= Controller General of Accounts (Pakistan) =

The Controller General of Accounts (CGA) is the premier accounting office of the Government of Pakistan. The Office is entrusted with the task of producing accurate and timely financial statements for the federation. It was formed under an ordinance issued in 2001. The Office achieves task through dedicated human resources, immense investment in infrastructure and strict quality control checks by the Senior Officers.
It is also responsible for disbursing government money in form of payments of salaries and allowances to government servants and payments to contractors. All these transactions and any other transactions by Government of Pakistan, are captured in the SAP ERP and then the information is used to generate monthly, quarterly and yearly financials. The Controller General of Accounts is appointed by the President from amongst the officers of the Accounts Group and shall hold a civil service rank of BPS 22.

==Detailed functions ==
The functions of the Controller General are:
- to prepare and maintain the accounts of Pakistan, the Provinces and district governments in such forms and in accordance with such methods and principles as the Auditor-General may, with the approval of the President, prescribe from time to time.
- to authorize payments and withdrawals from the Consolidated Fund and Public Accounts of the Federal and Provincial Governments against approved budgetary provisions after pre-audited checks as the Auditor-General may, from time to time, prescribe.
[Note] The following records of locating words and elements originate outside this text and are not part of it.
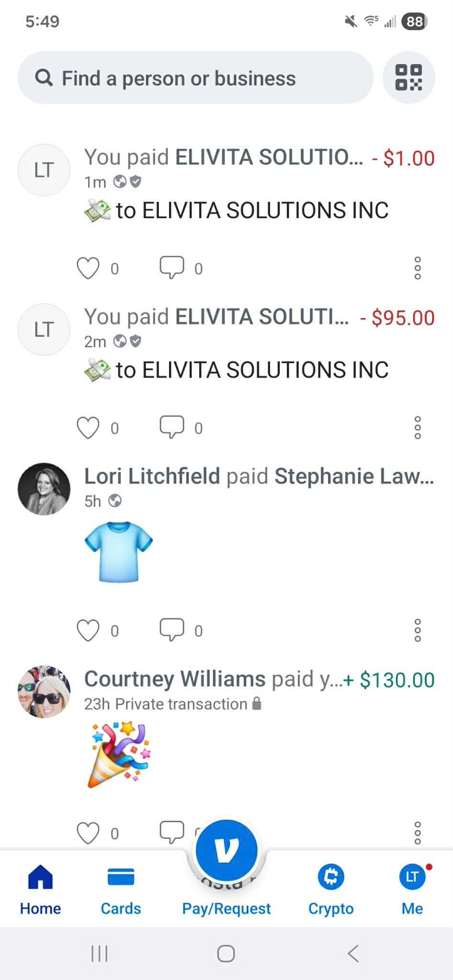Tap the Android back navigation arrow
This screenshot has height=980, width=453.
click(353, 953)
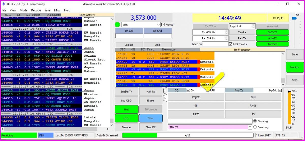Adjust the Pwr power slider
Viewport: 305px width, 141px height.
[x=295, y=19]
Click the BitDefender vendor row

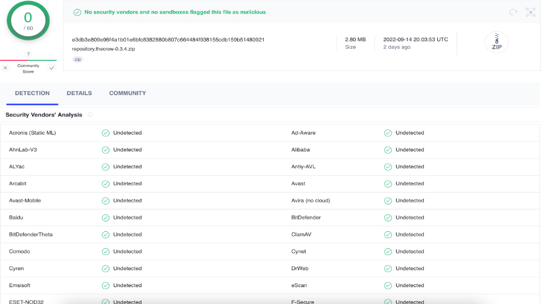coord(306,217)

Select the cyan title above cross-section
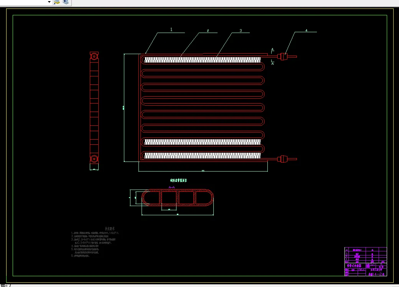click(178, 180)
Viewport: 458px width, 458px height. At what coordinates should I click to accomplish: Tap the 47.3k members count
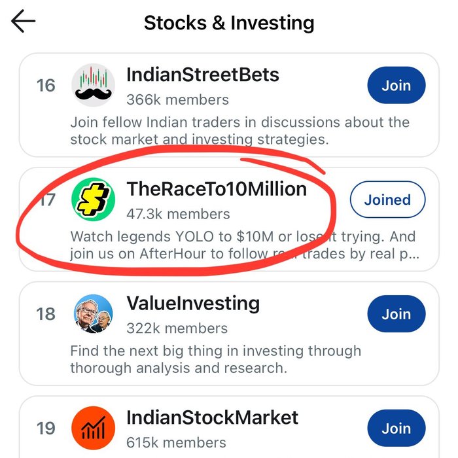178,214
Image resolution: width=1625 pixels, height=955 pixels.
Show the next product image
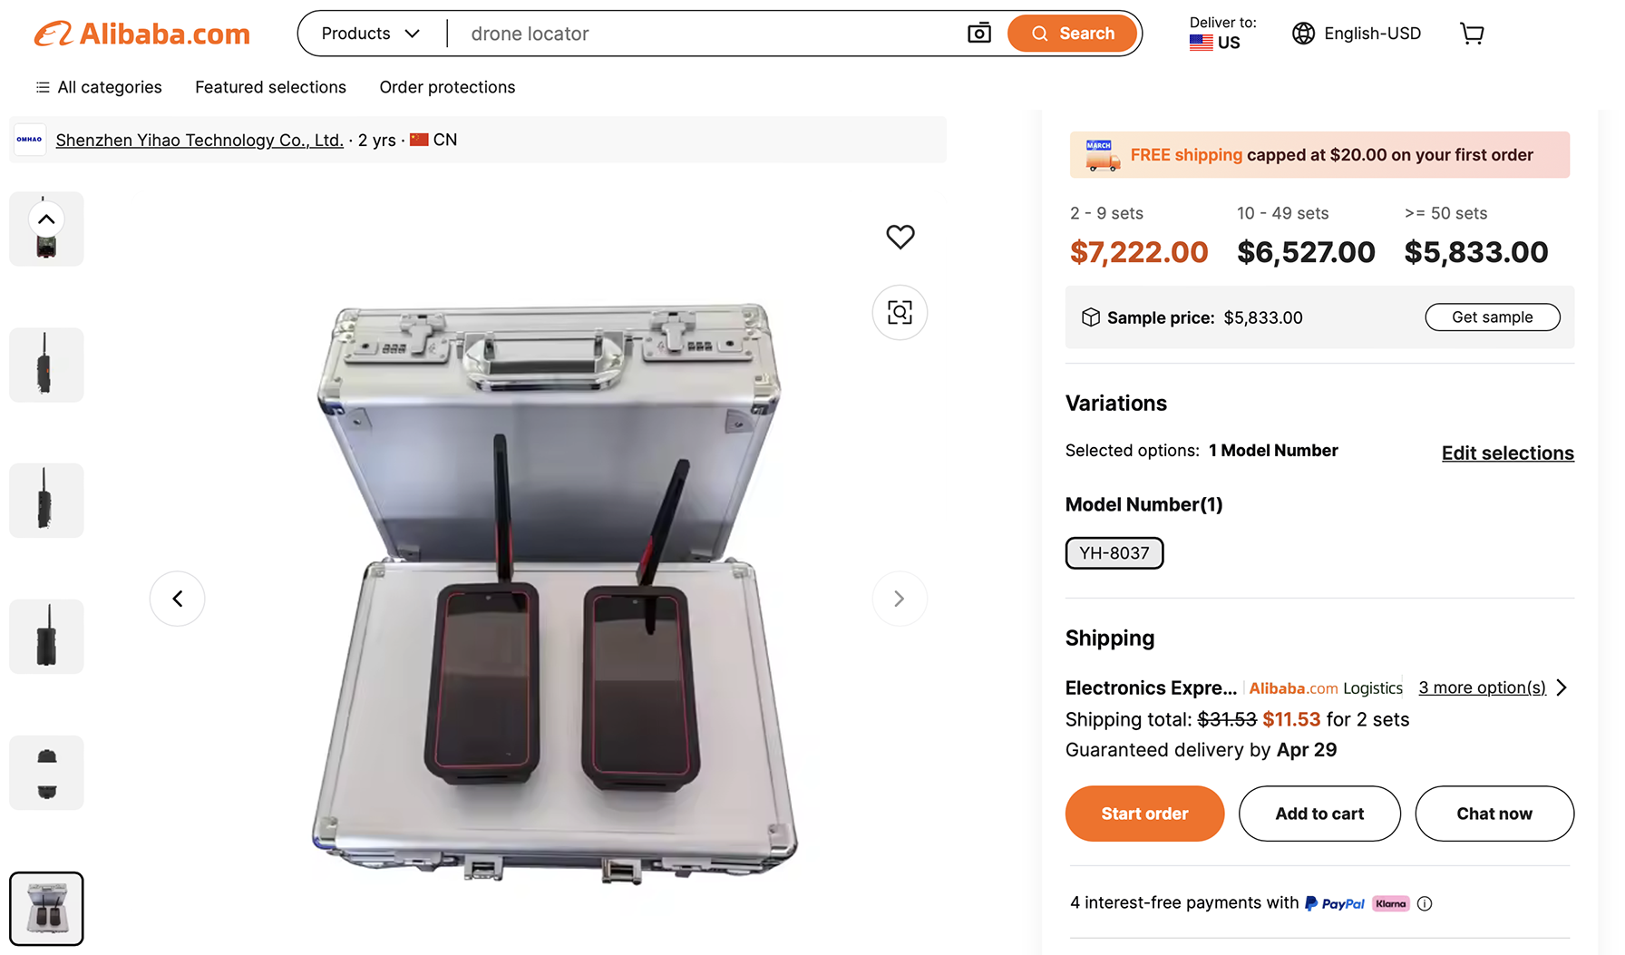tap(899, 599)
- to prepare and maintain accounts of such organizations and authorities established, set up or controlled by the Federation or Provinces as may be assigned to him by the President or, as the case may be, the Governor of a Province.
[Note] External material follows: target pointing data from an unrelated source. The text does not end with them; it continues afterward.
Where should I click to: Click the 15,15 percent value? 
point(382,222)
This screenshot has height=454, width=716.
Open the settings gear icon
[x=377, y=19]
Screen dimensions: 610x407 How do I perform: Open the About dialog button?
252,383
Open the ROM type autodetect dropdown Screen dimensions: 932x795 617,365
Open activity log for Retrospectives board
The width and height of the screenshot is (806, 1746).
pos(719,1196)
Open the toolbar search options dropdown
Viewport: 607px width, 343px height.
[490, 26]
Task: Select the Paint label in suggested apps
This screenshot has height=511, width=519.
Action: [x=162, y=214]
- to lay down the principles governing the internal financial control for Government departments in consultation with the Ministry of Finance and the Provincial Finance departments as the case may be.
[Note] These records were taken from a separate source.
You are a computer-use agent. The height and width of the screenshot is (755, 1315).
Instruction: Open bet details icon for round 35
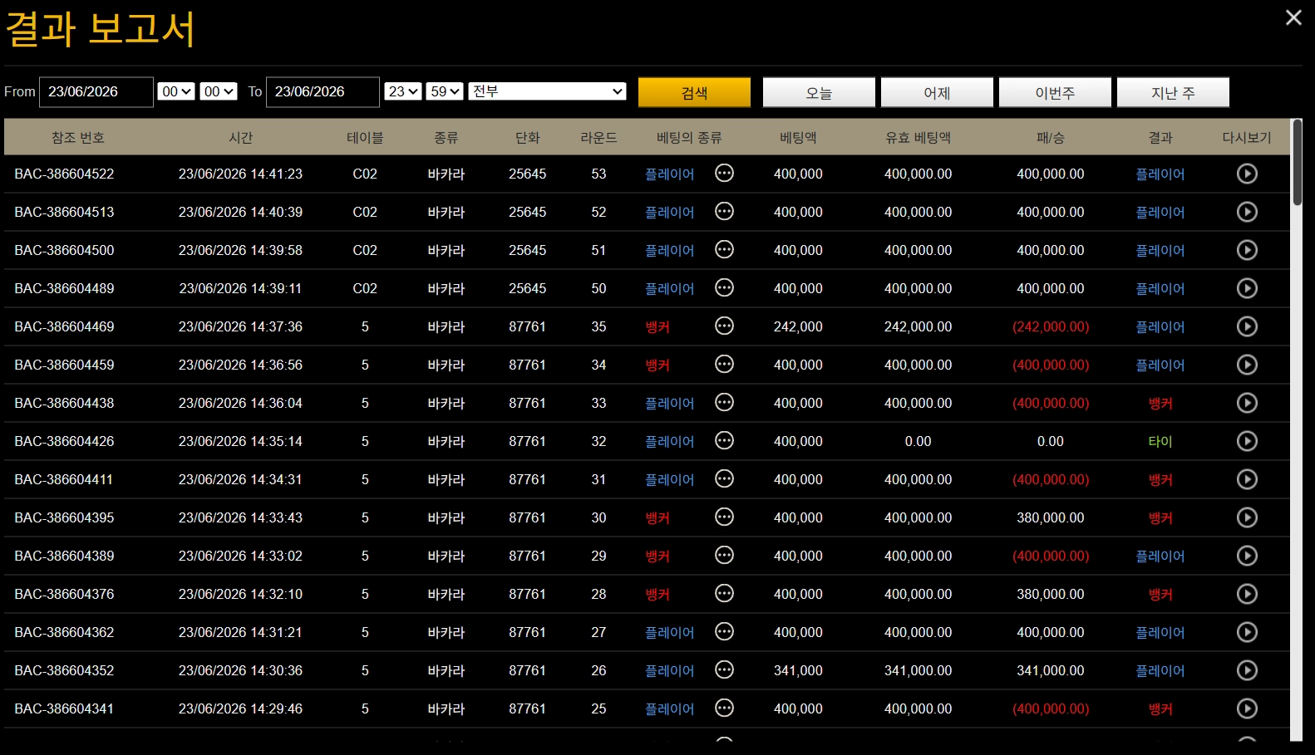click(725, 326)
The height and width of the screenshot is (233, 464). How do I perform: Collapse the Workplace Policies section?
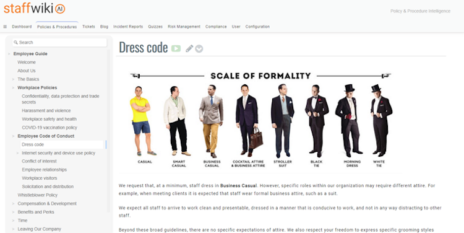pos(13,88)
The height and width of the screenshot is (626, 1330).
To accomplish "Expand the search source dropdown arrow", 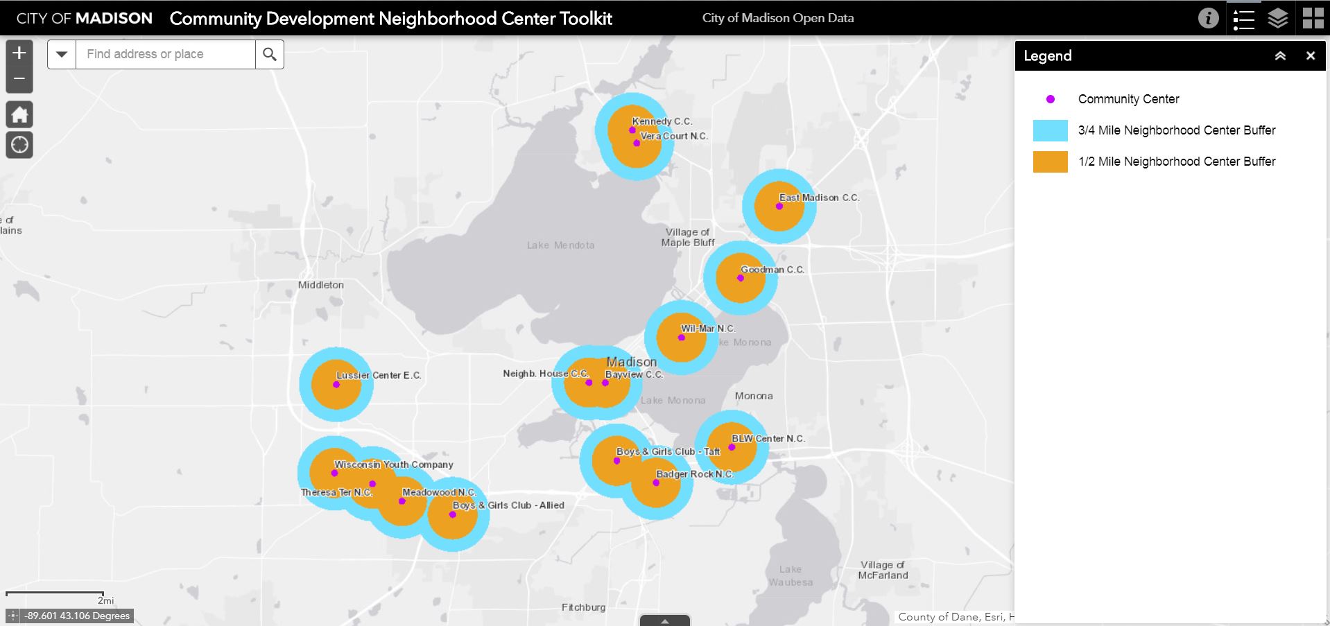I will pyautogui.click(x=62, y=54).
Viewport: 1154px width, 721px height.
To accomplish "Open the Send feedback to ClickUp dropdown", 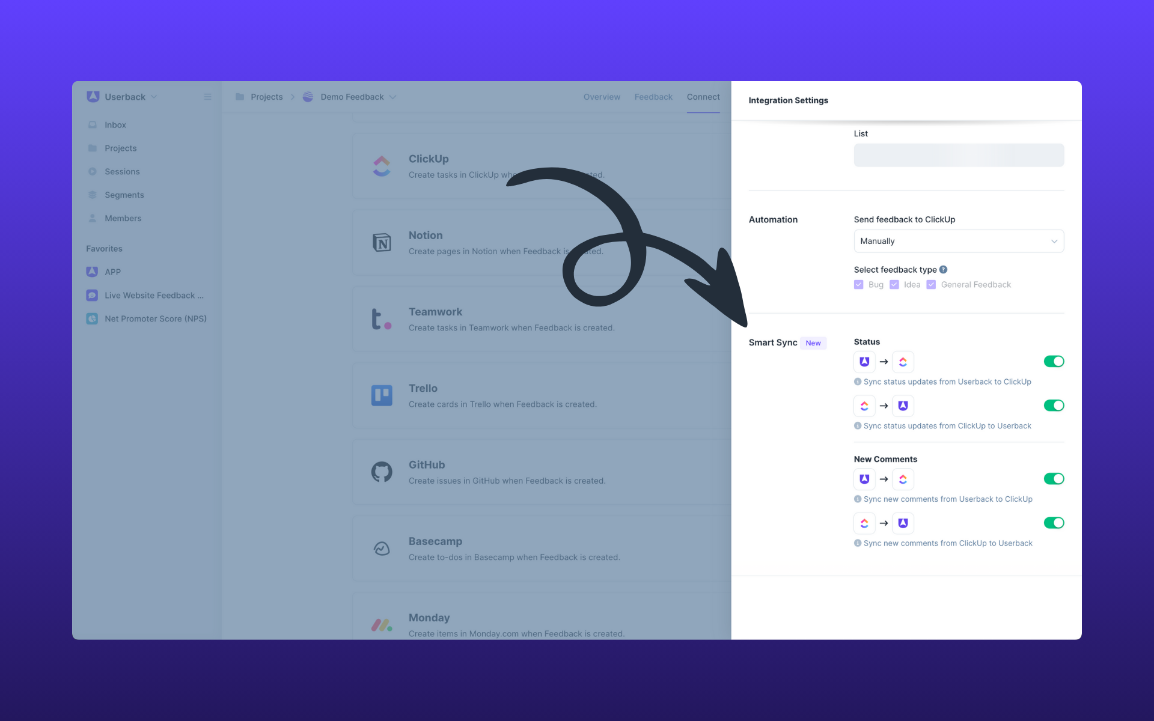I will tap(959, 241).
- to render advice on accounting proceeding for new scheme, programmes or activities undertaken by the Government concerned.
- to submit accounts compiled by him on any other person responsible in that behalf, after the close of each financial year, to the Auditor-General, showing under the respective heads, the annual receipts and disbursements for the purpose of Federation and of each Province within the time-frame prescribed by the Auditor-General.
- to provide, in so far as the accounts compiled by him permit, to the Federal Government or, as the case may be, the Provincial
- develop and maintain an efficient system of pension, provident funds and other retirement benefits in consultation with the concerned Government.
- to co-ordinate and ensure resolution of audit observation of the Audit Department with the concerned departments
- to prescribe syllabus, standards and provide facilities for the training of officers and staff under his administrative control.

==Certain offices to work under the control of the CGA==
- The Controller General shall have such offices at the Federal, Provincial and district levels and such officers working in these offices as may be notified for this purpose by the Federal Government and the respective Provincial Government.
- Until such time the offices of the Controller General specified in sub-section (1) are notified the following accounting organizations shall work under the Controller General, namely:
  - the Accountant General of Pakistan Revenues and its sub-offices
  - the Military Accountant General and its sub-offices
  - the Offices of the Provincial Accountants General of each Province and the offices subordinate to them
  - the Chief Accounts Officers of the departmentalized accounting offices
  - any other departmentalized accounting organizations as well as their sub-offices.
- The Controller General shall be the administrative head of all the offices subordinate to him with full authority for transfer and posting within his organization.